This week’s question was from Georgia who was curious “Can I get enough protein on a vegan diet?”

One of the biggest dietary myths is that you can’t get enough protein from a vegan diet. Just because plant-based sources of protein are slightly different to animal proteins, it doesn’t mean that you can’t get enough of it!

In fact, eating plant proteins can have many other benefits by providing vitamins, minerals, phytoestrogens, antioxidants, and fibre that are essential for good health!

It’s important to note that there are some key differences in getting protein from plant-based sources compared to animal sources… and it’s handy to know what plants contain what amino acids (the building blocks of protein) for you to be able to thrive on a vegan diet!

In this week’s edition of Friday Q&A you’ll learn all about what proteins and amino acids are, what they do in the body, how much protein you need, the difference between plant-based protein and animal protein, and how to get enough amino acids on a plant-based diet! 

Congratulations to Georgia who won a $20 gift voucher just for asking Ben a question!
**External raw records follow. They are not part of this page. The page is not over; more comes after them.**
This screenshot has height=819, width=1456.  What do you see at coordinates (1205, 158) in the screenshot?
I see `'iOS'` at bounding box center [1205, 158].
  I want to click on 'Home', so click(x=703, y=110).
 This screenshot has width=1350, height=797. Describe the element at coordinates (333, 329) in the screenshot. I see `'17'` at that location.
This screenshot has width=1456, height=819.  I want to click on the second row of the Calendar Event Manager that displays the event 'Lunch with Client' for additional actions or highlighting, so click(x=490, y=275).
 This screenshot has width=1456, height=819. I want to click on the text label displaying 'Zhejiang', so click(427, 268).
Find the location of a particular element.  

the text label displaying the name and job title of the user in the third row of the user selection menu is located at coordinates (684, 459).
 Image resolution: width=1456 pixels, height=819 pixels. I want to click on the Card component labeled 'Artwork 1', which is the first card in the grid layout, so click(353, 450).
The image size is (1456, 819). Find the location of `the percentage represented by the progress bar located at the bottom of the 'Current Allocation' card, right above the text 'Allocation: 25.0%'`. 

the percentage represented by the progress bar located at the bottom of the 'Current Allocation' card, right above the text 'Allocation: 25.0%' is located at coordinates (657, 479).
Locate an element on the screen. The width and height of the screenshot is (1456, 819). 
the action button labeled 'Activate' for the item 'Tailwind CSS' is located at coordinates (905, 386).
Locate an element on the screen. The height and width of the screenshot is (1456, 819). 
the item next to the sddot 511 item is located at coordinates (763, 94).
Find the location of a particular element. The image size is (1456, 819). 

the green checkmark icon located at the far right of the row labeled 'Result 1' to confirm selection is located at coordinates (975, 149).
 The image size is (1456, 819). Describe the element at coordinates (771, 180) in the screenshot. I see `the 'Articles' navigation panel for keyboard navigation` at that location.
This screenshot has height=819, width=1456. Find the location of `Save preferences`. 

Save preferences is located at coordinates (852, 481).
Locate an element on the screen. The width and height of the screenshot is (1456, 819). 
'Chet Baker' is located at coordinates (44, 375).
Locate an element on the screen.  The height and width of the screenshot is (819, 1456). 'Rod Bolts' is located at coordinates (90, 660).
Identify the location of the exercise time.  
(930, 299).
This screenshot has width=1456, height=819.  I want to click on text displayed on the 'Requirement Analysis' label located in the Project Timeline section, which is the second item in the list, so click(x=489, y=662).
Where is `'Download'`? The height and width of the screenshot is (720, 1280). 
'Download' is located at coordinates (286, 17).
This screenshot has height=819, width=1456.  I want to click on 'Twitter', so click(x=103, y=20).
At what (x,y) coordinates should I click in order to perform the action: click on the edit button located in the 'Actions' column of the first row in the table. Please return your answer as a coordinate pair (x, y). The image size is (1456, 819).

You can send your questions to ben@13seeds.com.au 

What is protein and why is it important?

Protein is made up of small molecules called amino acids. Many people assume that our bodies use protein, but it’s actually the individual amino acids that our body uses.

When we eat protein containing foods, our body breaks down the protein into individual amino acids. These amino acids are then absorbed through the intestines and transported to all your cells in the body via the bloodstream.

Once your cell receives these amino acids, it then uses them to create all the protein molecules required for various important bodily functions that include: 

- Growth, repair, maintenance: Proteins are essential for the growth, repair, and maintenance of the cells in your body including your organs, muscles, bones, skin and hair.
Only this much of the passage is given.